▶ _Objective_: Starting at the line that contains "Viewport: 602px width, 383px" and continuing through the end of the records below, put those lines into a numbered list, with any blank lines dropped. Omit the pictures from the list.

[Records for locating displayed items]
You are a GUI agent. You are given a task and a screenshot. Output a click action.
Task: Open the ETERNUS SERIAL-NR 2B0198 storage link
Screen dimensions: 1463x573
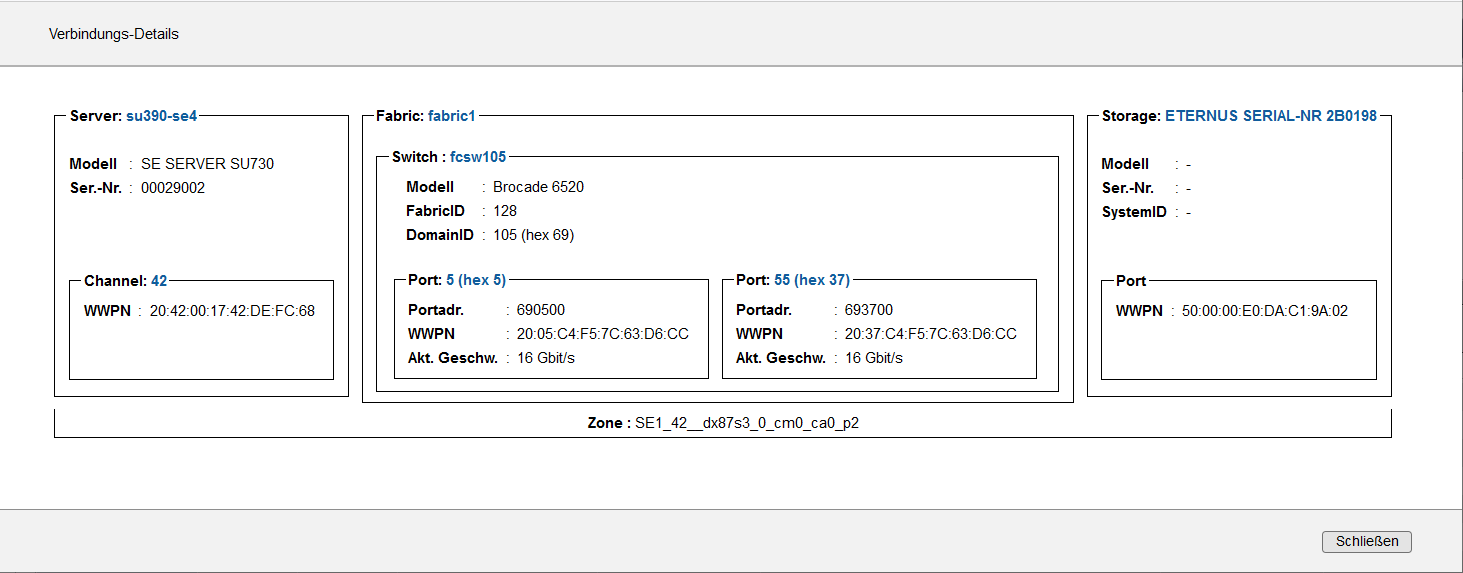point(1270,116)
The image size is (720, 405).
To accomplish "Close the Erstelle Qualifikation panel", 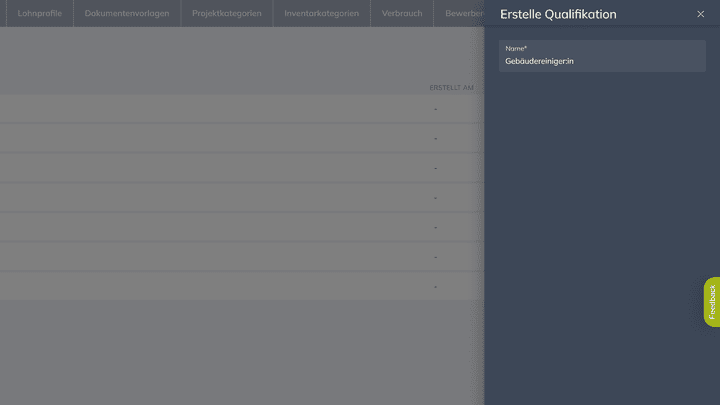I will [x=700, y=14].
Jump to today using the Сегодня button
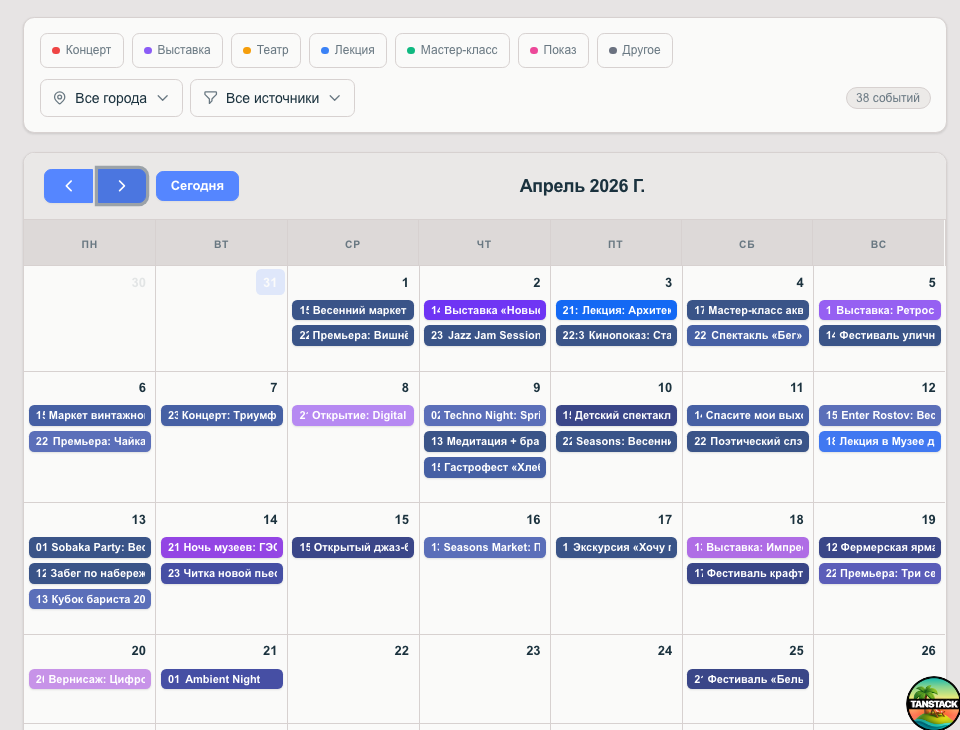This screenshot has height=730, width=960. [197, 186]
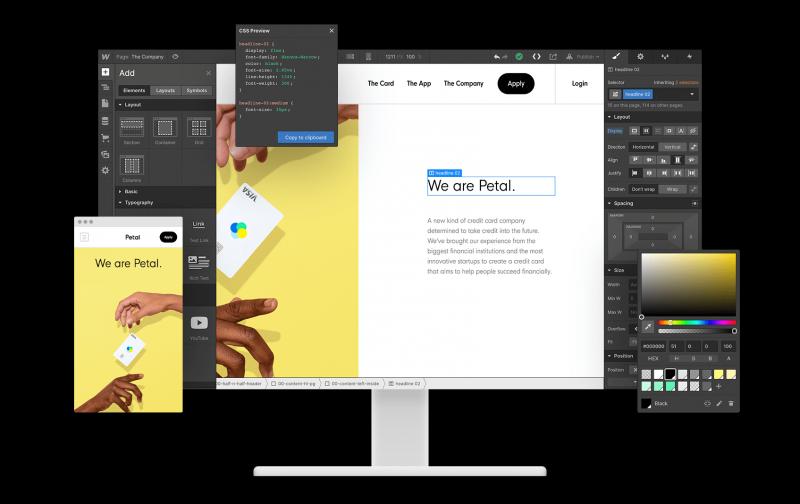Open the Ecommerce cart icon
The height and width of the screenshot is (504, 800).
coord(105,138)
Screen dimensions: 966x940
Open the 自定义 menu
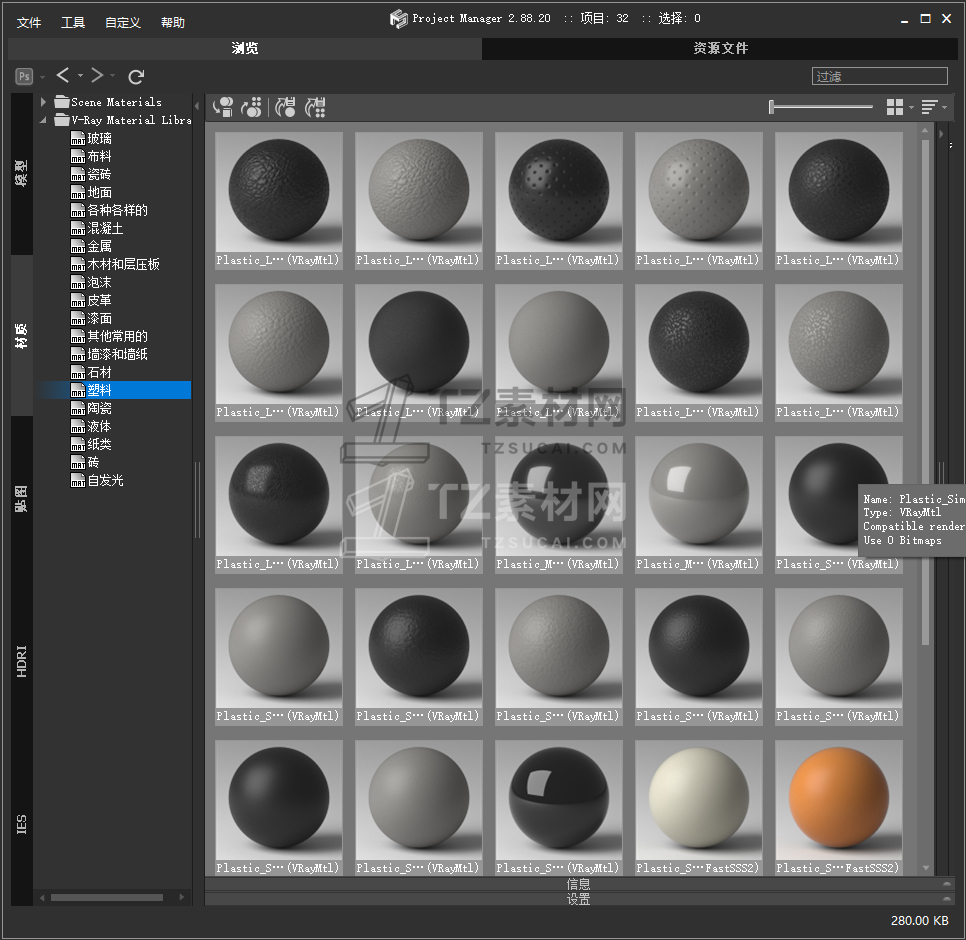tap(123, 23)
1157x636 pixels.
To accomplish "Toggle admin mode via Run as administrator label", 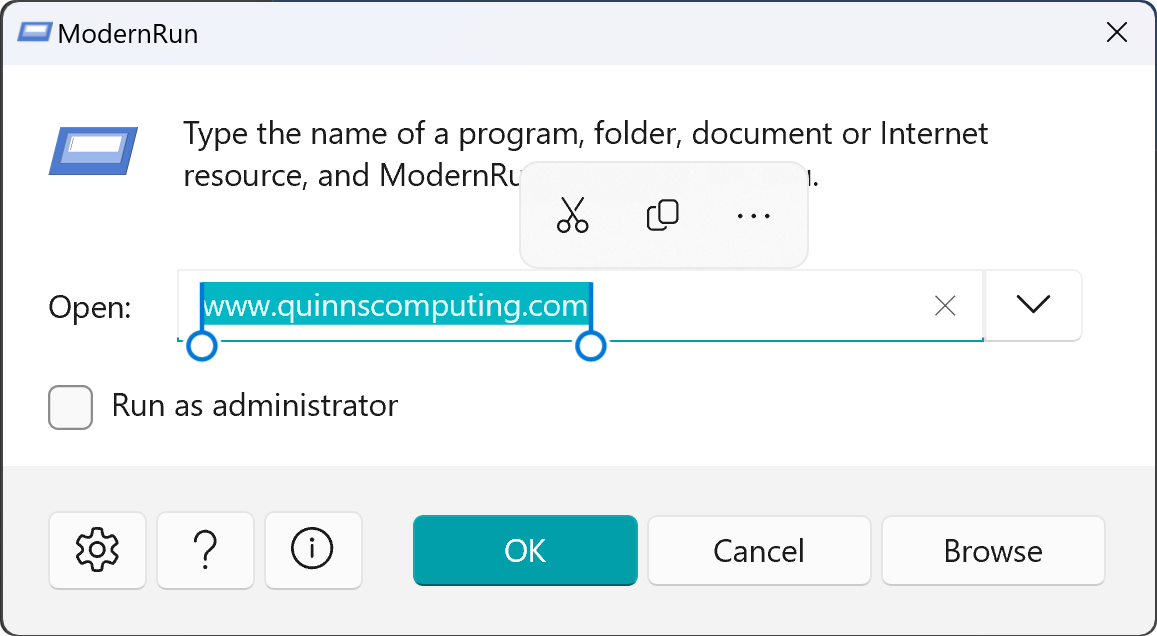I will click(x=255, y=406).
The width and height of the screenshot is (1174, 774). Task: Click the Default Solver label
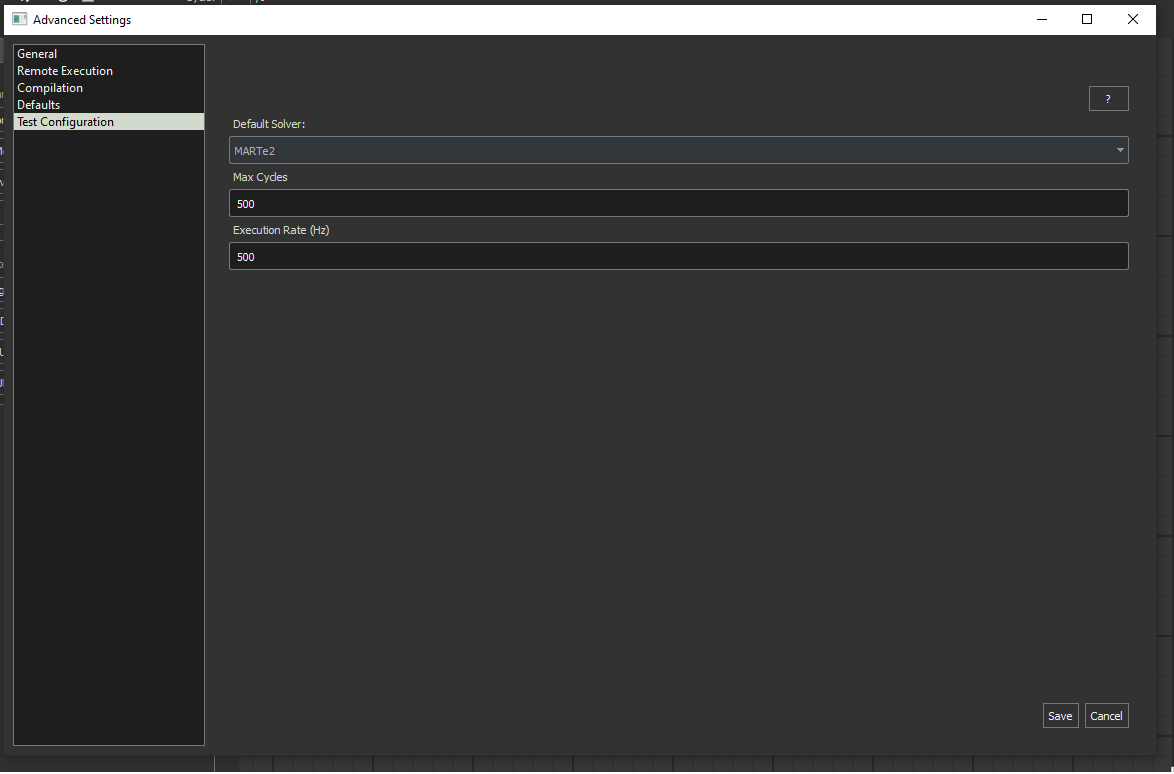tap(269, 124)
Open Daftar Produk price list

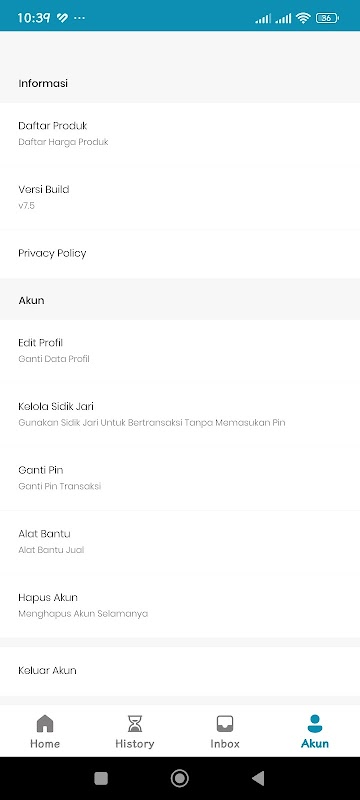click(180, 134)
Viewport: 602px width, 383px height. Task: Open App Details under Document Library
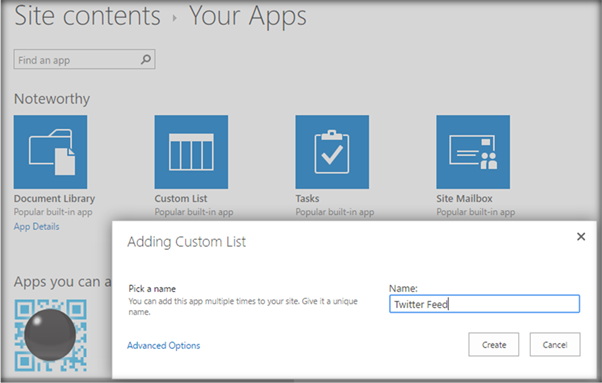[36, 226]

▶ _Problem solution_:
1. Viewport: 602px width, 383px height. Task: Open App Details under Document Library
2. [36, 226]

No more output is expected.